Heimat

„Die Krähen schrei’n und ziehen schwirren Flugs zur Stadt, bald wird es schnei’n, wohl dem, der jetzt noch Heimat hat.“ so heißt es in einem Gedicht von Nitsche.

Aber was heißt es, Heimat zu haben? Da stehen Menschen auf der Straße und beschimpfen und bedrohen andere Menschen, die offensichtlich ihre Heimat verloren haben. Haben aber nicht auch die, die gegen die Neuankömmlinge protestieren, ihre Heimat schon längst verloren oder vielleicht auch nie gefunden?

Denn Heimat bedeutet, einen Platz gefunden zu haben, an dem man sich geborgen fühlt. Wer sich geborgen fühlt, hat keinen Grund, gegen andere zu protestieren. Er fühlt sich einig und in Harmonie mit dem Platz, an dem er lebt.

Daraus ergibt sich dann ganz natürlich der Wunsch, dass auch andere Menschen eine Heimat finden, wo immer das auch sein mag. Wenn sie dort Heimat finden, wo ich mich zu Hause fühle, umso besser. Was kann mich erschüttern, wenn ich meinen Platz gefunden habe?

Warum ist es dann so schwierig, sich sogar an dem Platz oder in dem Land, in dem man geboren wurde, sich heimisch zu finden?

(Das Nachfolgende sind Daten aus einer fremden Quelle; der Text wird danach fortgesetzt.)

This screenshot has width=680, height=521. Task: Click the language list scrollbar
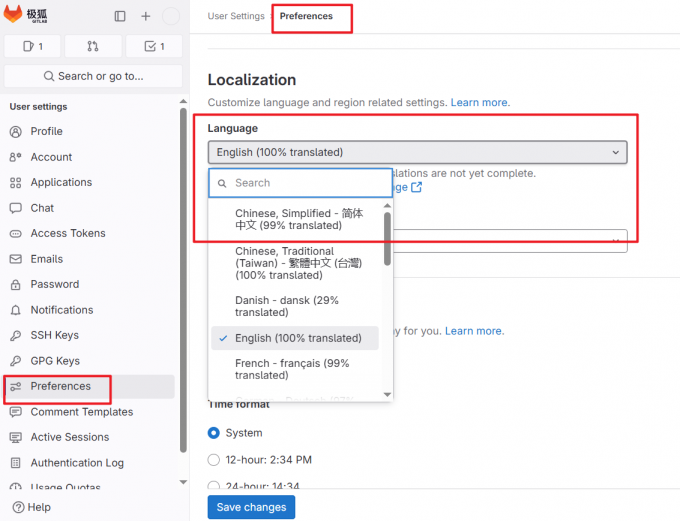(x=387, y=240)

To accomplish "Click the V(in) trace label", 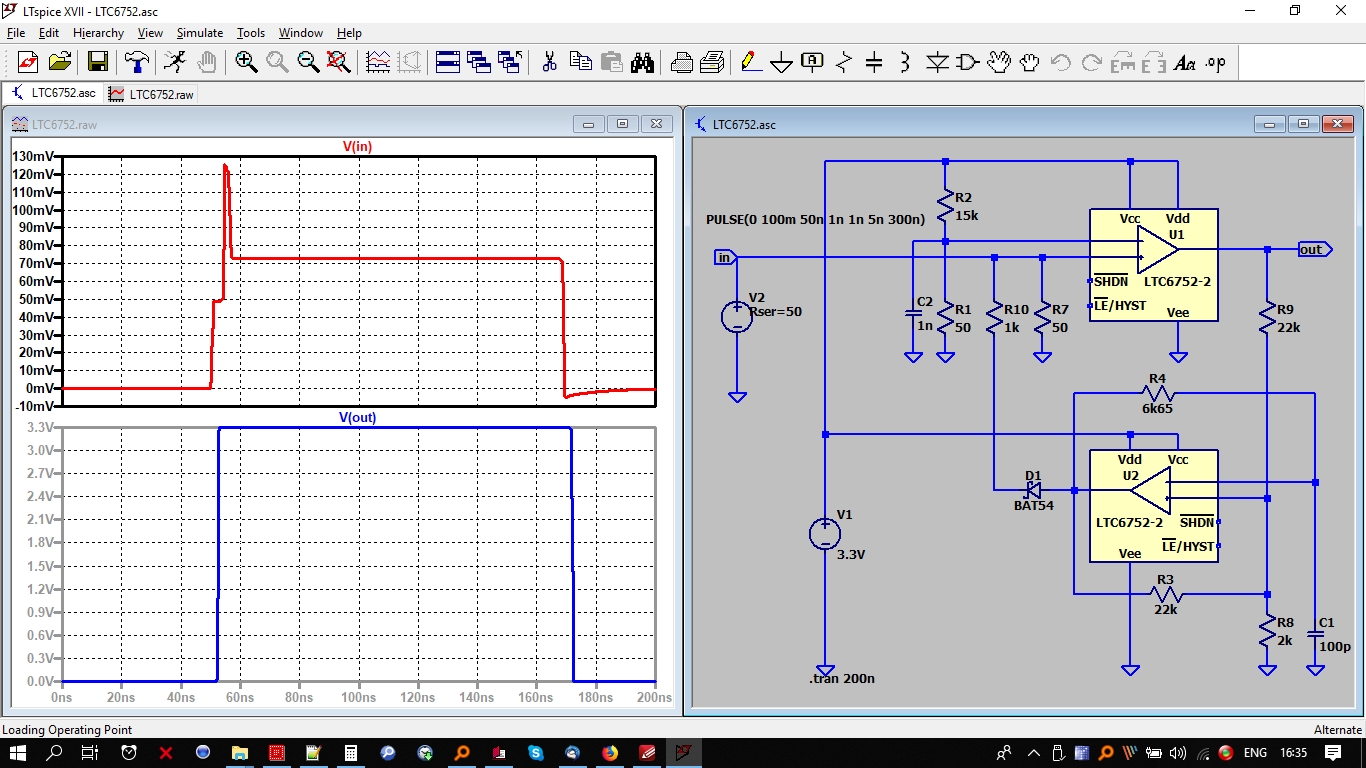I will (357, 146).
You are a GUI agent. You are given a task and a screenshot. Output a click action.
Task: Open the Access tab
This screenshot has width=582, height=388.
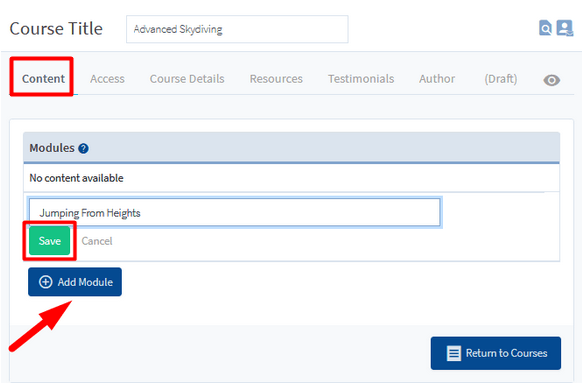[107, 79]
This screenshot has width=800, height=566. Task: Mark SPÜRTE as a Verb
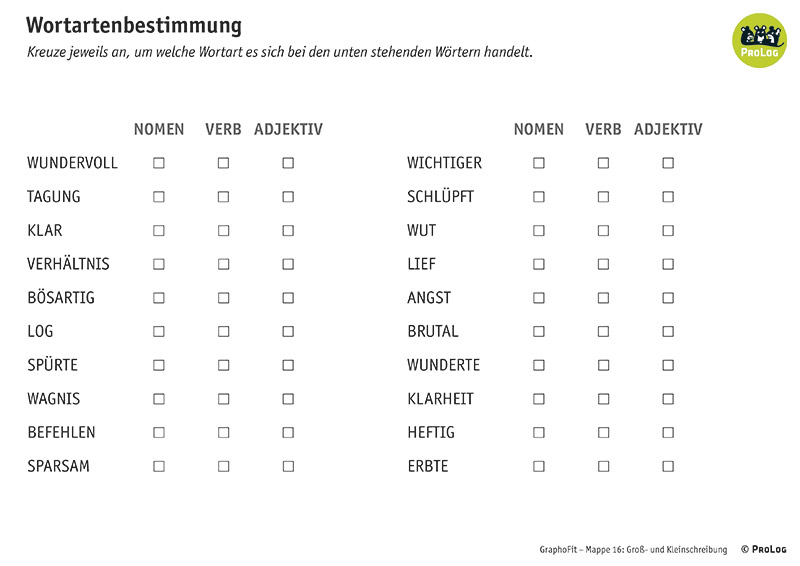(224, 365)
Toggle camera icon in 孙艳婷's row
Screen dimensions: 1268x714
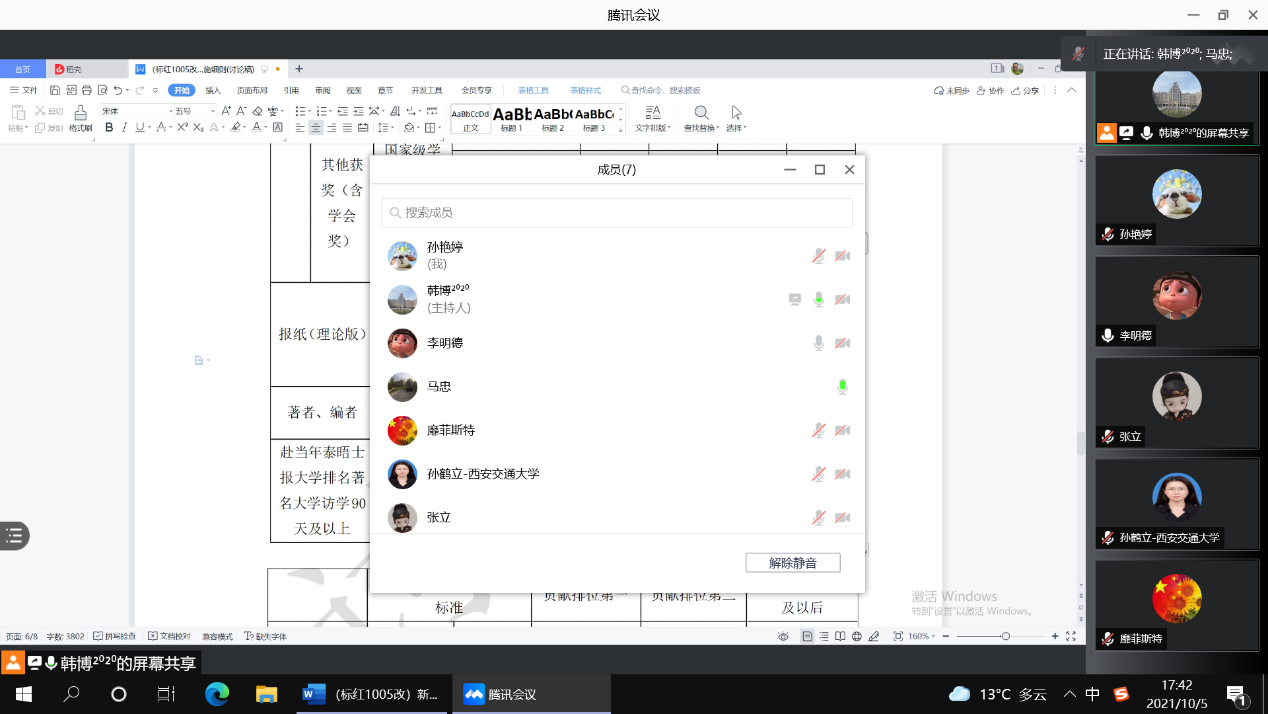842,256
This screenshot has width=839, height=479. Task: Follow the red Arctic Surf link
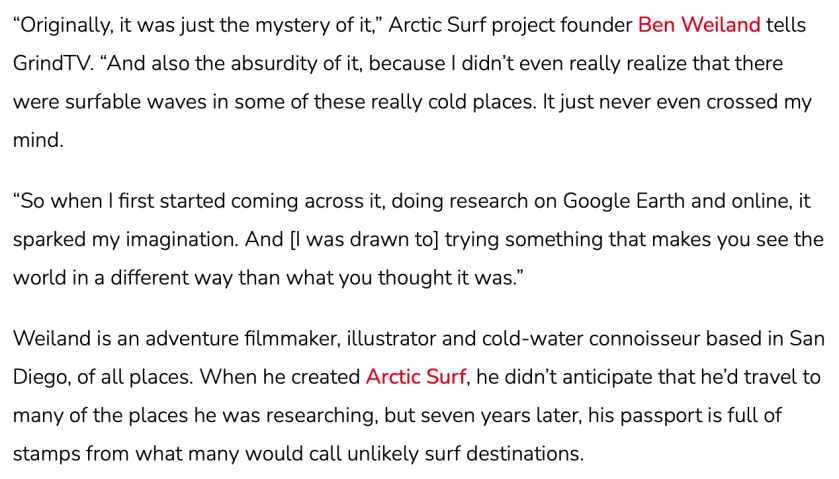(x=416, y=377)
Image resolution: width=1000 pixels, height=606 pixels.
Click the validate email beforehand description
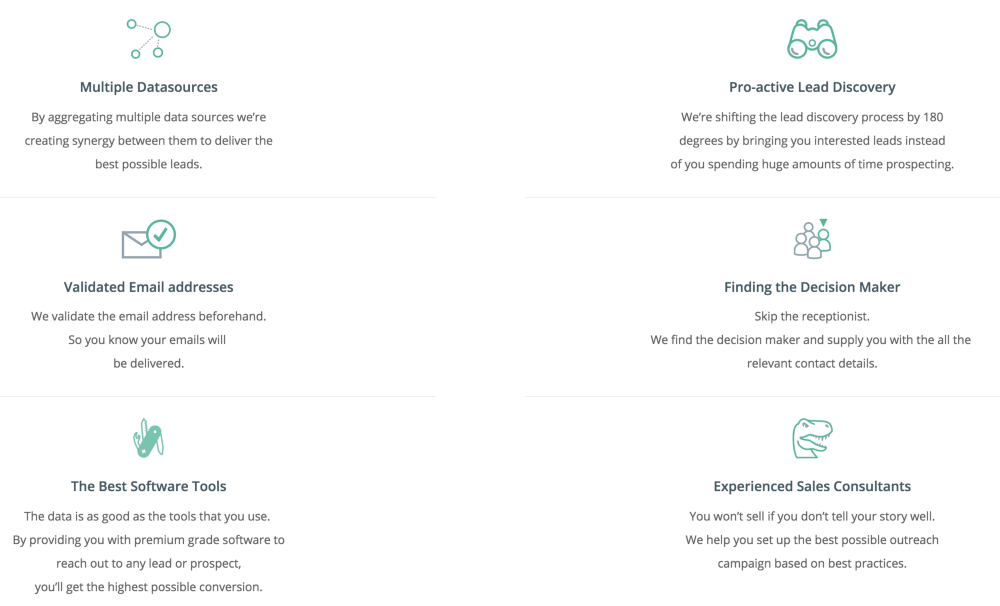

Durch das industrielle Zeitalter verlieren wir mehr und mehr den Zugang zu unseren Wurzeln. Unsere Wurzeln befinden sich in unserem Planeten. Er versorgt uns mit allem, was wir benötigen. Das war früher sehr klar, als die meisten Menschen von den direkten Erträgen ihrer Arbeit gelebt haben. Heute ist diese Unmittelbarkeit weitgehend verloren gegangen. Wir drücken einen Knopf auf der Computertastatur und bekommen etwas geliefert, was bereits durch viele verschiedene Prozesse gelaufen ist. Ein Fischstäbchen z.B. hat nur noch sehr wenig mit dem Fisch zu tun, der einmal munter durch das Meer geschwommen ist.

Wir kaufen Dinge, die fast ohne menschliches Zutun produziert worden sind, sondern in menschenleeren Fabriken. Wir bestellen bei weltweiten Konzernen, bei denen niemand mehr weiß, wem sie gehören und die auch nur noch übers Internet zu erreichen sind. Menschen scheint es da nicht mehr zu geben.

Es ist sehr bedauerlich, dass Menschen sogar im eigenen Land keine Heimat finden. Das hat aber nichts mit anderen Menschen zu tun. Wachen wir auf! Sehen wir, welche Schätze, Werte und unentdeckte Geheimnisse das Leben für uns bereithält. Sehen wir, wie großartig dieses Land ist, wie reich seine Kultur und seine Sprache. Seinen wir dankbar dafür, in diesem Land leben zu dürfen. Stolz spielt dabei überhaupt keine Rolle. Dankbarkeit ist der Weg zur Heimat und Geborgenheit, zu Frieden und Freiheit.